We see so much on the internet, but when should we say something?
"They do, in some areas, monitor keywords, but again, there’s so much, it’s actually impossible for the law enforcement community to be monitoring it," said Brian Dorow, former deputy assistant secretary for the U.S. Department of Homeland Security.
Frank James' videos, now removed from YouTube, are often rambling, with a recurring theme of violence, including news coverage on subway violence, stories from Milwaukee, where he recently lived and the war in Ukraine.
"I know that would be best – if nuclear devices would drop in, all the mankind was wiped out," said James in one of the videos.
"It’s certainly alarming," said Dorow.
Dorow says red flags include escalating hateful or violent behavior online, specific details of a plan and talk of buying weapons.
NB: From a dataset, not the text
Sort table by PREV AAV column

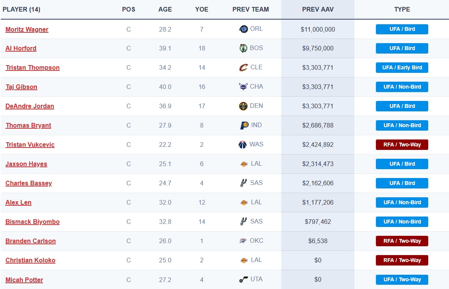pyautogui.click(x=317, y=10)
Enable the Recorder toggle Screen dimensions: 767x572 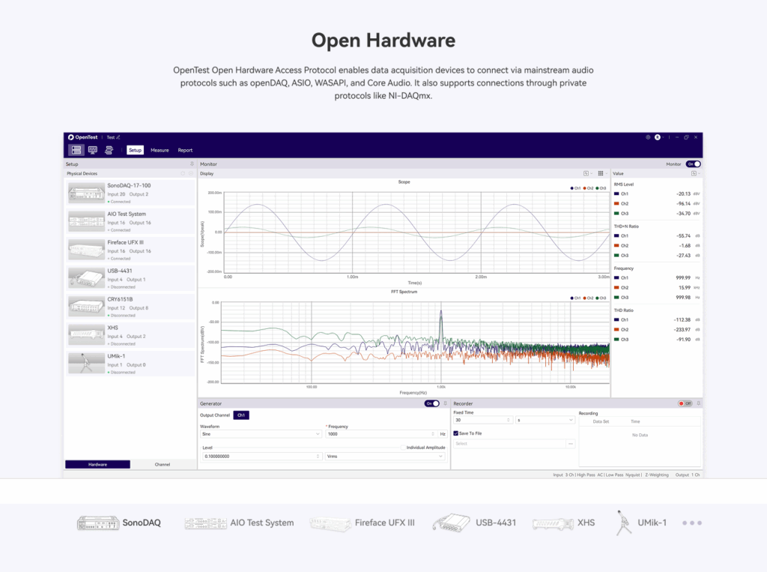tap(685, 403)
"Does that make the hair on the back of your neck stand up?" said Dorow. "Instinctually, we know when something’s wrong."
But he says our instincts can also keep us from intervening.
"Always make that effort because you don’t know the outcome," said Dorow. "It could be that small nugget that person’s looking for to put them on a different track."
Whether it's reaching out to a person’s friend, family or law enforcement, Dorow says it comes down to the old saying: If you see something, say something.
"If it’s innocuous, no harm no foul, but if you can prevent the next mass shooting, that’s pretty significant," said Dorow.
In the videos, James talks about having post-traumatic stress disorder. His lawyers have requested a psychiatric evaluation for him.